Three-Layer Skill Model

Each MAGIC skill is a knowledge package organized into three layers. Understanding this model explains why skills work the way they do and how to get the most from them.

┌─────────────────────────────────────────────┐
│  Layer 1: SKILL.md                          │
│  Domain knowledge, procedures, rules        │
│  Thinking patterns, constraints, routing    │
├─────────────────────────────────────────────┤
│  Layer 2: references/*.md                   │
│  Detailed reference docs (loaded on demand) │
├─────────────────────────────────────────────┤
│  Layer 3: scripts/*.py                      │
│  Reference implementations                 │
│  Agent reads → writes adapted custom code  │
└─────────────────────────────────────────────┘

Layer 1: SKILL.md

SKILL.md is the primary file the agent reads. It contains:

When to use — trigger phrases and activation conditions
Thinking patterns — questions the agent should ask before acting
Rules — what the agent must and must not do
Constraints — hard limits (e.g., never load >500MB without chunking)
Seed patterns — code skeletons the agent adapts to your specific data
Script documentation — what each script does and how to call it
Self-healing — how to recover from common failures
Routing — when to hand off to a different skill

The agent reads SKILL.md at the start of any task that matches the skill's domain. The document is structured so the most critical information (When to Use, Thinking, Rules) appears before the supporting detail.

Layer 2: references/*.md

Each skill has a references/ directory with detailed guides loaded on demand. These documents cover topics too detailed for the main SKILL.md — advanced loading patterns, domain-specific validation rules, statistical interpretation guides, style guidelines.

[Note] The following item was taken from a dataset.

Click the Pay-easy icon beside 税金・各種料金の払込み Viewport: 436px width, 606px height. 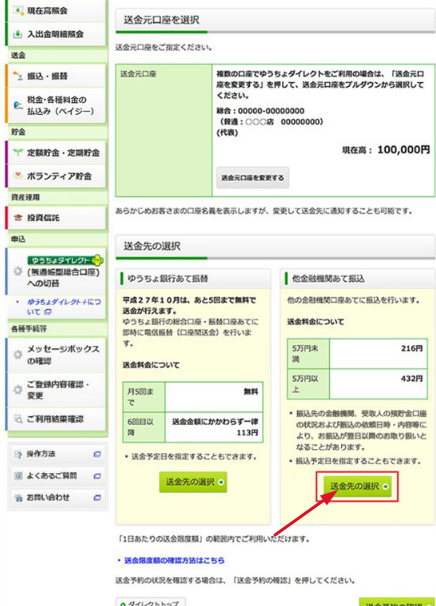(x=18, y=106)
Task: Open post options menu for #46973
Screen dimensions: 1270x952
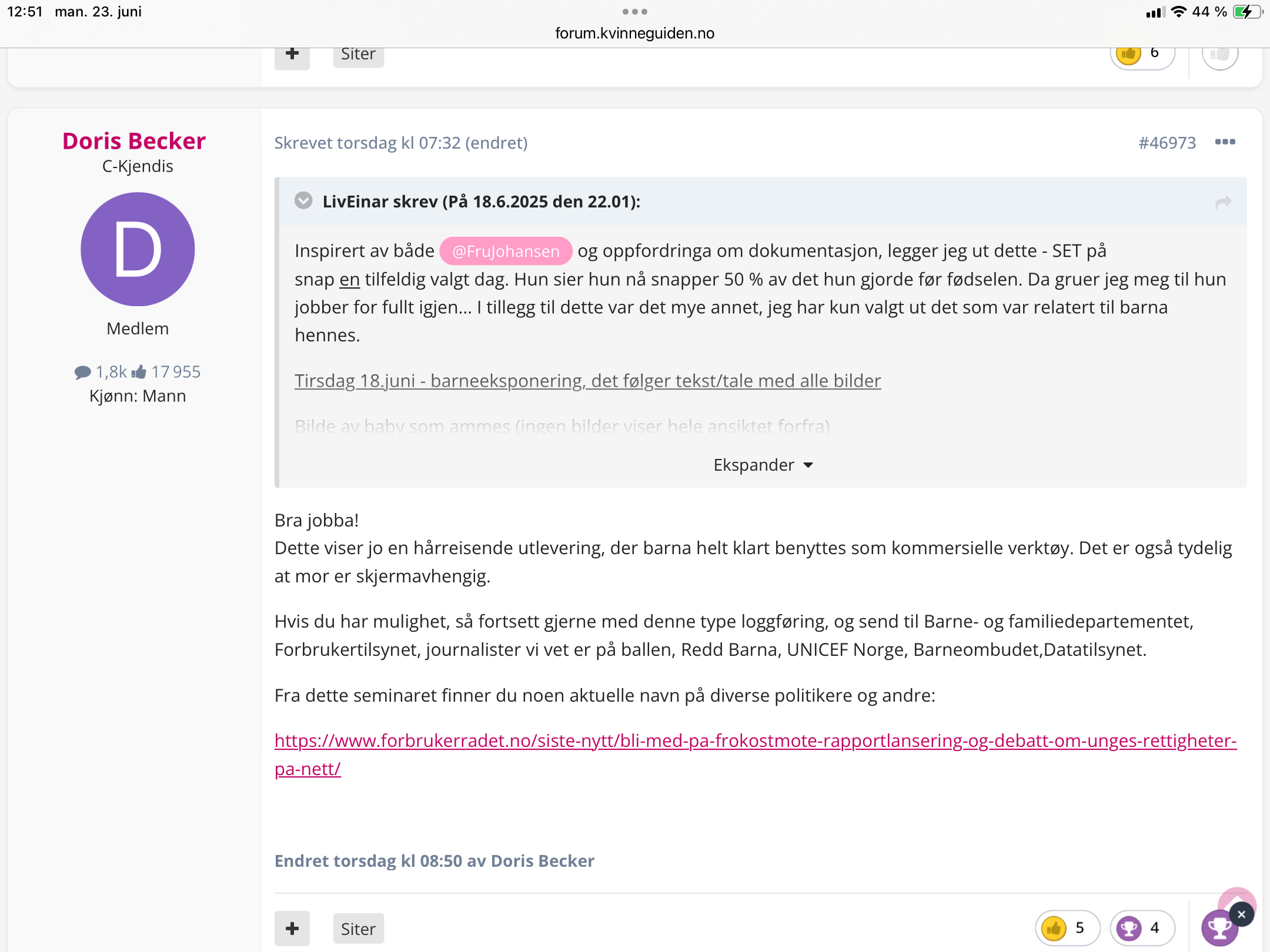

SKILL.md explicitly tells the agent which reference file to load and when:

## Reference Guides

| Topic | File | Load When |
|-------|------|-----------|
| Large files | references/large_file_patterns.md | File >100MB or MemoryError |
| Format detection | references/format_detection.md | Unusual format or detection fails |

Reference files are not pre-loaded — the agent loads them only when needed. This keeps context efficient: a simple CSV load doesn't need large-file streaming guidance.

Layer 3: scripts/*.py

Scripts are reference implementations, not executables. The agent reads them to understand the approach, then writes its own code adapted to your specific task.

This is the most important and most misunderstood aspect of the model:

Scripts provide patterns. The agent may follow them closely, adapt them, or write entirely different code if your data requires it. The agent's job is to write correct code for your actual schema, format, and size — not to run a script.

Script Tiers

Not all scripts are equal. Each script is categorized by how it should be used:

Tier	Label	Usage
Callable tool	`CALLABLE TOOL`	Call directly via CLI — standardized arguments, structured output
Scriptable tool	`SCRIPTABLE TOOL`	Call directly for standard use, or read and adapt for advanced customization
Reference implementation	`REFERENCE IMPLEMENTATION`	Always read and adapt — never call directly. May have hard-coded paths or task-specific assumptions

The SKILL.md Reference Scripts table for each skill identifies the tier:

**Callable tools** -- call directly via CLI:
| detect_format.py | Content-sniffing format detection | python3 detect_format.py input output.json |

**Scriptable tools** -- call directly or read + adapt:
| load_file.py | Load any supported format | python3 load_file.py input.csv output.parquet |

**Reference implementations** -- read patterns, write custom code:
| text_parser.py | State-machine text parsing | Two modes; markers are always data-specific |

Why "Read, Don't Run" for Reference Implementations

Reference implementations contain assumptions baked in for the example case — specific column names, known file paths, hardcoded delimiter choices. Running them directly on your data would fail or produce wrong output.

The agent reads the reference script to understand:

What algorithm or approach to use
What edge cases to handle
What the output structure should look like
What library calls produce the right result

Then it writes new code with your actual column names, your actual format, and the constraints specific to your task.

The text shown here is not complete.